Tell me what it is, not how you use it!
- Published: Friday, 03 May 2019 12:29
Regarding research data management I have been telling people the importance of describing a data set as "what it is" as opposed to "how you use it".
An early example that was given to me by a biobanking expert in The Netherlands was in the description of a chest X-ray: most likely such an image can be used both to study the bone in the spine, and to study the state of the major arteries (e.g. the aorta). If such an X-ray is acquired, it is likely that it is for one purpose only, but that does not exclude a re-use in another field. To optimize the re-usability of the data (see the FAIR principles), a chest X-ray should be labeled "chest X-ray" and not "X-ray of the spine" even if it was acquired for that specific goal.
I think this is similar to a "book cupboard". Most "book cupboards" are actually "book-size shelves". Those shelves can be used to store books, but can also used for other purposes. To optimize the Findability of the right storage solution in the shop, it would be useful if the label would not express a single use.

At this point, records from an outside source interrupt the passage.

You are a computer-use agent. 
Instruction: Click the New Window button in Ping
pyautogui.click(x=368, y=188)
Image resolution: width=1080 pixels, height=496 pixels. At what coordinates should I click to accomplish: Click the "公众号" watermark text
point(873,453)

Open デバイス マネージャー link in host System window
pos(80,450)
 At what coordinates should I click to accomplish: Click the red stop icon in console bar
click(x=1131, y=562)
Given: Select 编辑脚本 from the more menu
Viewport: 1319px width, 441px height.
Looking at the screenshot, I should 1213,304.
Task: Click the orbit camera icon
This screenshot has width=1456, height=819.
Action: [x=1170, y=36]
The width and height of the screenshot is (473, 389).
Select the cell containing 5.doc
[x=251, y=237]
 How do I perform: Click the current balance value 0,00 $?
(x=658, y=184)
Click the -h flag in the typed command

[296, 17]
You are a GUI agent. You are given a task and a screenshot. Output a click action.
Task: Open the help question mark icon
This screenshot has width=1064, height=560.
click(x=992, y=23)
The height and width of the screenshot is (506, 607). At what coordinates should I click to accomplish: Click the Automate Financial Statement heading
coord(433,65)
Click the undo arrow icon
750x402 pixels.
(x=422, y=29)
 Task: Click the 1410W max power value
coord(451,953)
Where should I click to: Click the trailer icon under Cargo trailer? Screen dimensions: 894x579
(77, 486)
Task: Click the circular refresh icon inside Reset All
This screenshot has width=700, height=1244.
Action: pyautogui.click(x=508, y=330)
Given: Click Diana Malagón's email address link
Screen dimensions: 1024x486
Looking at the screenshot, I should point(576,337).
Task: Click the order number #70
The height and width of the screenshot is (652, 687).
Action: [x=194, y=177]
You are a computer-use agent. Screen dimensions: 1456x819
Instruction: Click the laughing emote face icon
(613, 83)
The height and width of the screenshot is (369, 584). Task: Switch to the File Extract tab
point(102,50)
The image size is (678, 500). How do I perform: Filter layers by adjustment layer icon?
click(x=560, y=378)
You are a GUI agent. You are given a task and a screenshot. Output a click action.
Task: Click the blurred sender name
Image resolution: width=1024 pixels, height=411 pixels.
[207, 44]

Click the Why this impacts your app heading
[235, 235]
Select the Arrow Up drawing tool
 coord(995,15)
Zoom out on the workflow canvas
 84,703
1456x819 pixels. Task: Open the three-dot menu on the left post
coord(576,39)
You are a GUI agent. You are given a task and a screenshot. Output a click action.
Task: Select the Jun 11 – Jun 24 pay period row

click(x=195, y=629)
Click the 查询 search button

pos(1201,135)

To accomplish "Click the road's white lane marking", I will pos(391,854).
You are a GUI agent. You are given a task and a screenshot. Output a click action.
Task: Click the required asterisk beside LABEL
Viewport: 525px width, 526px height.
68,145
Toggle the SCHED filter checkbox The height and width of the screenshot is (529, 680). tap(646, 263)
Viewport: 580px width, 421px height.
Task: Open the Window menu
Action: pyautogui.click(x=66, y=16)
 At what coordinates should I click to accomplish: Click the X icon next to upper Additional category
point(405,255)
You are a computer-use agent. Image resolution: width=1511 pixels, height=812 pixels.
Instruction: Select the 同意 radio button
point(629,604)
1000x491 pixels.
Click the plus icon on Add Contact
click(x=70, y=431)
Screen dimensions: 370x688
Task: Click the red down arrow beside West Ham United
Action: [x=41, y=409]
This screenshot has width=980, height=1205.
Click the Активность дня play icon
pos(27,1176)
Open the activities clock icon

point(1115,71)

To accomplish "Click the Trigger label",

Recently I heard yet another very good example of the same principle in an episode of the SE-radio podcast: Function names when writing computer code. It really improves the human readability of computer software (and hence the maintainability) if each function is named after what it does, rather than how it is used. The example from the podcast: do not name the function "reformat_email", but name it "remove_double_newlines" if that is what it does.
I've heard someone say "Researchers are the worst judges on the possibilities for re-use of their own data". It is true: a researcher studying the aorta will not even see the spine on their own X-ray images, let alone think about ways in which the data can be reused by bone researchers. I think labeling a data set with how it is used is a consequence of this. A trained librarian/archivist, with training in classification systems, will quickly see through such a mistake and suggest better naming.